_PROVIDED RECORDS_
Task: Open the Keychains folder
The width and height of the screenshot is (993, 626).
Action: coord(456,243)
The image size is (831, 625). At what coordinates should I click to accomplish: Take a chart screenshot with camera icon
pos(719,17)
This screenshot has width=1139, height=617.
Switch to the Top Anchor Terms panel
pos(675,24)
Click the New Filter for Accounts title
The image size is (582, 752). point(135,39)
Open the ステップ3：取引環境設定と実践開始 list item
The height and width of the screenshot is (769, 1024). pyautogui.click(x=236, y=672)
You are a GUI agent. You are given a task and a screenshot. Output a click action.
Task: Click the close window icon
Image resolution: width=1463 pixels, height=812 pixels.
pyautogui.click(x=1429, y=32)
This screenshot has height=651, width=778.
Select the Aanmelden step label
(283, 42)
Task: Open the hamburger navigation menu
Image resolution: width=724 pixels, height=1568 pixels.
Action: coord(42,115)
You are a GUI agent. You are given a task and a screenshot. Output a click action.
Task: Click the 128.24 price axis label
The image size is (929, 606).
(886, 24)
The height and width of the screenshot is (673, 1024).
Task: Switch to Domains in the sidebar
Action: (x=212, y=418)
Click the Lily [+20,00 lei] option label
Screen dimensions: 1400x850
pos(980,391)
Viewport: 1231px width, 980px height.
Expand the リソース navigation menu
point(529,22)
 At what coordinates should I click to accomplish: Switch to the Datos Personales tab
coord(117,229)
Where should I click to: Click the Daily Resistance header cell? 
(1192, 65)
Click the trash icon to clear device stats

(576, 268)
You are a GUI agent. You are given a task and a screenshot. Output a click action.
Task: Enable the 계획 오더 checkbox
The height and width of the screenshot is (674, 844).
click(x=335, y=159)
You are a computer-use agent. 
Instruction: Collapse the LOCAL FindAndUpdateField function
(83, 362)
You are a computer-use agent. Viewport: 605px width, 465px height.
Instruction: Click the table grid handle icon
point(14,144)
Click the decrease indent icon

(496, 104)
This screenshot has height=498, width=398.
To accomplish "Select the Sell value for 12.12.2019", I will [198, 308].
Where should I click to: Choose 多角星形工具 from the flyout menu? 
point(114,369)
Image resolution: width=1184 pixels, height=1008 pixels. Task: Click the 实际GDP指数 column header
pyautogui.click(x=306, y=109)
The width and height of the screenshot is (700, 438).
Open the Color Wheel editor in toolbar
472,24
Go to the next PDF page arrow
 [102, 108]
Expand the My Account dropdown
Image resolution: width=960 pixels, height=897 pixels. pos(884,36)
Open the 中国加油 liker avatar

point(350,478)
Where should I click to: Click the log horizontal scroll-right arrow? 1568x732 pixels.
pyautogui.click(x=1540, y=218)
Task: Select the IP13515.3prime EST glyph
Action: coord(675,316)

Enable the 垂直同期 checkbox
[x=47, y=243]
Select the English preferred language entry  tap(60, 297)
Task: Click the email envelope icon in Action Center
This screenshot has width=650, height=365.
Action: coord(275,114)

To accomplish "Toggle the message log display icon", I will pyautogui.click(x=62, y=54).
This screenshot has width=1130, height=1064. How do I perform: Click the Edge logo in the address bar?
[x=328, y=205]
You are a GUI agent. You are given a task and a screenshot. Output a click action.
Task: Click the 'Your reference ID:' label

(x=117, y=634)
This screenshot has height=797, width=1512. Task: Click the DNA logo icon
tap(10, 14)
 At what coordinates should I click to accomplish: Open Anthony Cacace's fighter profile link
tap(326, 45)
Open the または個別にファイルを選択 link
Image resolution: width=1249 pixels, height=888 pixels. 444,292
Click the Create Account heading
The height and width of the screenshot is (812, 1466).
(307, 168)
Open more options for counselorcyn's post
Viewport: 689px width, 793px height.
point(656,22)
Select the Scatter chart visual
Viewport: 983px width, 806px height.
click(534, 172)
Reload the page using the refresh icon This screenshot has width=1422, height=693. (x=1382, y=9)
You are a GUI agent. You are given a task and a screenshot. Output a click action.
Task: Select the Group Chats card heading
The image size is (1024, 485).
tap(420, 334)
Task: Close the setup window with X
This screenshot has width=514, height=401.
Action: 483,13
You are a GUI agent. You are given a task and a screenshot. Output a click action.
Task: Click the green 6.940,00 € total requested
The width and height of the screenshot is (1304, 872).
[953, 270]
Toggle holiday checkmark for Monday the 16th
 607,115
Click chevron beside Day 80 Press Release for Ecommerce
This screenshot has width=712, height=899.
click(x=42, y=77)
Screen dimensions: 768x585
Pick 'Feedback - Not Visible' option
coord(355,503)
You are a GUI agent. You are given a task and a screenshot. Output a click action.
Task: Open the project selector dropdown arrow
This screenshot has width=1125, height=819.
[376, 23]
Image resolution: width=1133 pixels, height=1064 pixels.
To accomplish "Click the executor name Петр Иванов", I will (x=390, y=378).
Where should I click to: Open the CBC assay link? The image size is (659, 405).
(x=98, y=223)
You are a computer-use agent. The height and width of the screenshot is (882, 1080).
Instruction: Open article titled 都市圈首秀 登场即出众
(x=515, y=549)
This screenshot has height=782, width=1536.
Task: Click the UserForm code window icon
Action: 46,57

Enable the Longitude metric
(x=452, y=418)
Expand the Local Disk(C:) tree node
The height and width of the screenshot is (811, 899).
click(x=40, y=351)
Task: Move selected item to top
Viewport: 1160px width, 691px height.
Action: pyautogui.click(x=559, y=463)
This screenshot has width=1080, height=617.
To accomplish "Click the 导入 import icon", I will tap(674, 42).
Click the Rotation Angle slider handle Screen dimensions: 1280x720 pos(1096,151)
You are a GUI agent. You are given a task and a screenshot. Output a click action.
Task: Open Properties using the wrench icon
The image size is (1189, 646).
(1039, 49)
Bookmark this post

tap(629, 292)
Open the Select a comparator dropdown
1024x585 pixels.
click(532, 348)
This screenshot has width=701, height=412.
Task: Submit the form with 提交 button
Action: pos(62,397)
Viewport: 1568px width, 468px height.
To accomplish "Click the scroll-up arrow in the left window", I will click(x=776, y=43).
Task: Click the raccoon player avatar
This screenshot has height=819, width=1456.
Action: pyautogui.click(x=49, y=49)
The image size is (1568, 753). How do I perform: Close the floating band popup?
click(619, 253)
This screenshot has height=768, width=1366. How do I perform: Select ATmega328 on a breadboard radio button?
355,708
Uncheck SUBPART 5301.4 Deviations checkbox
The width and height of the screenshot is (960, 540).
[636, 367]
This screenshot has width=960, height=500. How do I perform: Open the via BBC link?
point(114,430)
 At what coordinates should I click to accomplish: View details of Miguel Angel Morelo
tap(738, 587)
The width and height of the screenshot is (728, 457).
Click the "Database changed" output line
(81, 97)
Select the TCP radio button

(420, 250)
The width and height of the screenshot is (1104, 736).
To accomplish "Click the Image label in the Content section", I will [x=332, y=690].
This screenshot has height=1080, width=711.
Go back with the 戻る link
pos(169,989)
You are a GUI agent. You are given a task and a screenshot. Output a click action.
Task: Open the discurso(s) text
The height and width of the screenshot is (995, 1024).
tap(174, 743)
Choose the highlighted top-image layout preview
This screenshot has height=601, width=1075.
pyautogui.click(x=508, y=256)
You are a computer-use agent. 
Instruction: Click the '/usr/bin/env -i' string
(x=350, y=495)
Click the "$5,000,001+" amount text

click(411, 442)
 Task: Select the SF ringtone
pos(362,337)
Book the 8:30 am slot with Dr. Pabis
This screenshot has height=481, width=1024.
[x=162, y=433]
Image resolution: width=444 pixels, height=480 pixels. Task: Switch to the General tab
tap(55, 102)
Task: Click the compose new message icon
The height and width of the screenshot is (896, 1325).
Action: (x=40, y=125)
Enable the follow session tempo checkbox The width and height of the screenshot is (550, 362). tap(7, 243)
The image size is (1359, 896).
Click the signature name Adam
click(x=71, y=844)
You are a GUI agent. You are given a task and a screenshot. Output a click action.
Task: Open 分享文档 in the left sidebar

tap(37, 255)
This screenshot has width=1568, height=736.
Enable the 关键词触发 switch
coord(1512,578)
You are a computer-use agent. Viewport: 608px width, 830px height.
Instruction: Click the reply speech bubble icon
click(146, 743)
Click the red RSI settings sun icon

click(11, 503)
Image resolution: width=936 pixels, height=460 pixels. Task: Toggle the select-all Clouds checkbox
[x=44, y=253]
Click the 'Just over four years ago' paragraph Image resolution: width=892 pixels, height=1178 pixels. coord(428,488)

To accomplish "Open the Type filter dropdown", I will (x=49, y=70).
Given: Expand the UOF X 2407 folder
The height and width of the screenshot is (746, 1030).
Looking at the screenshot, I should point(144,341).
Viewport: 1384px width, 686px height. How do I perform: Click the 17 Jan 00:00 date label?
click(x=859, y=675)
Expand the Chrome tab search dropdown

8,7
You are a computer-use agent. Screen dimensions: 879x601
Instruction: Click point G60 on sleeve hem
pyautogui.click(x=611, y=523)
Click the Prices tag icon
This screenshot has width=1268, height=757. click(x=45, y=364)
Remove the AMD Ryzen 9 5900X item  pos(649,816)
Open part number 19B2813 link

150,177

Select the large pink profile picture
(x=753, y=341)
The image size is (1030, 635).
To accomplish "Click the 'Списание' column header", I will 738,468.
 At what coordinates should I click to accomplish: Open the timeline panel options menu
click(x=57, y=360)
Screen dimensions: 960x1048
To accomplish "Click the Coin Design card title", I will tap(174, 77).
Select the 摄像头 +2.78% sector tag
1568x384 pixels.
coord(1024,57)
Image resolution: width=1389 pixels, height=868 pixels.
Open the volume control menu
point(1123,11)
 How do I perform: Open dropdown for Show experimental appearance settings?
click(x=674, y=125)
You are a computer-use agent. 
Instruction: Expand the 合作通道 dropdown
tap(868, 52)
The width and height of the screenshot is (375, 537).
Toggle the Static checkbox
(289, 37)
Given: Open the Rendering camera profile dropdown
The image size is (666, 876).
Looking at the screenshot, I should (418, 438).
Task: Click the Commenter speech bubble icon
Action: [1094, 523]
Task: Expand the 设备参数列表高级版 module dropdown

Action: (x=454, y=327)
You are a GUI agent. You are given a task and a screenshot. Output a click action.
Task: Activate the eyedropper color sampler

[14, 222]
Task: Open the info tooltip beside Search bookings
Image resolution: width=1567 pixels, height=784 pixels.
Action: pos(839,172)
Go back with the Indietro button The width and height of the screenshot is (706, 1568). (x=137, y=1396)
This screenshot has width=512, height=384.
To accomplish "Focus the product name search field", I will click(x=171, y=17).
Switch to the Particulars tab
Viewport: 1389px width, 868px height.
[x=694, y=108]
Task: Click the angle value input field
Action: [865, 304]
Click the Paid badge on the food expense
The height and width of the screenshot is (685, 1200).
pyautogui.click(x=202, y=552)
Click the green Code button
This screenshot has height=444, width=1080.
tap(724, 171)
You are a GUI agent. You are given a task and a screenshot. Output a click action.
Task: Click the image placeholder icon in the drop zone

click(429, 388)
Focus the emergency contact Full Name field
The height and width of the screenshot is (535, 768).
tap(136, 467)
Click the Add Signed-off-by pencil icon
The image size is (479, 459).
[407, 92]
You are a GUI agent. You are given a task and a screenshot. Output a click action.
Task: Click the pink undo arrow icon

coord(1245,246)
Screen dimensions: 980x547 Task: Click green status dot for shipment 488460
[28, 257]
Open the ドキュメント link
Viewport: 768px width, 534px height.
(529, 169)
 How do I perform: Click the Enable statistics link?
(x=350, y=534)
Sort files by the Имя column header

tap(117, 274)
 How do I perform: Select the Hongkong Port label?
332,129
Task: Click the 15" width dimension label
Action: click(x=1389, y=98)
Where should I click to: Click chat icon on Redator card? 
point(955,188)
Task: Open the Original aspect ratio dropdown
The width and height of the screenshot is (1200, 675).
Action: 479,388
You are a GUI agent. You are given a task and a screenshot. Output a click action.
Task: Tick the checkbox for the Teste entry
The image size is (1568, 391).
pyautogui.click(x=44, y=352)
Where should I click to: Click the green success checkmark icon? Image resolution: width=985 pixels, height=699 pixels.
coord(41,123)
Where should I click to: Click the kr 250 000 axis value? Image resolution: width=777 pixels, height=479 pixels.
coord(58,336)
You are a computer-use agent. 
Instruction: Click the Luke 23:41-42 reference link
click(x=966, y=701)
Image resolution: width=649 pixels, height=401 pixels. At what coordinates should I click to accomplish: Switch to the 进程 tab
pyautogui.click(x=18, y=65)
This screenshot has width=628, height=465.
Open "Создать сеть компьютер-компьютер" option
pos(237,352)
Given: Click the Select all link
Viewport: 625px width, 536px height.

_REQUIRED WORK_
From the line that has "The width and height of the screenshot is (993, 626)." through the line that has "Click the Lily [+20,00 lei] option label", copy every line exactly as it appears above, and leave out all others.

_EXERCISE RESPONSE_
The width and height of the screenshot is (993, 626).
Action: coord(456,243)
The image size is (831, 625). At what coordinates should I click to accomplish: Take a chart screenshot with camera icon
pos(719,17)
This screenshot has width=1139, height=617.
Switch to the Top Anchor Terms panel
pos(675,24)
Click the New Filter for Accounts title
The image size is (582, 752). point(135,39)
Open the ステップ3：取引環境設定と実践開始 list item
The height and width of the screenshot is (769, 1024). pyautogui.click(x=236, y=672)
You are a GUI agent. You are given a task and a screenshot. Output a click action.
Task: Click the close window icon
Image resolution: width=1463 pixels, height=812 pixels.
pyautogui.click(x=1429, y=32)
This screenshot has height=651, width=778.
Select the Aanmelden step label
(283, 42)
Task: Open the hamburger navigation menu
Image resolution: width=724 pixels, height=1568 pixels.
Action: coord(42,115)
You are a GUI agent. You are given a task and a screenshot. Output a click action.
Task: Click the 128.24 price axis label
The image size is (929, 606).
(886, 24)
The height and width of the screenshot is (673, 1024).
Task: Switch to Domains in the sidebar
Action: (x=212, y=418)
Click the Lily [+20,00 lei] option label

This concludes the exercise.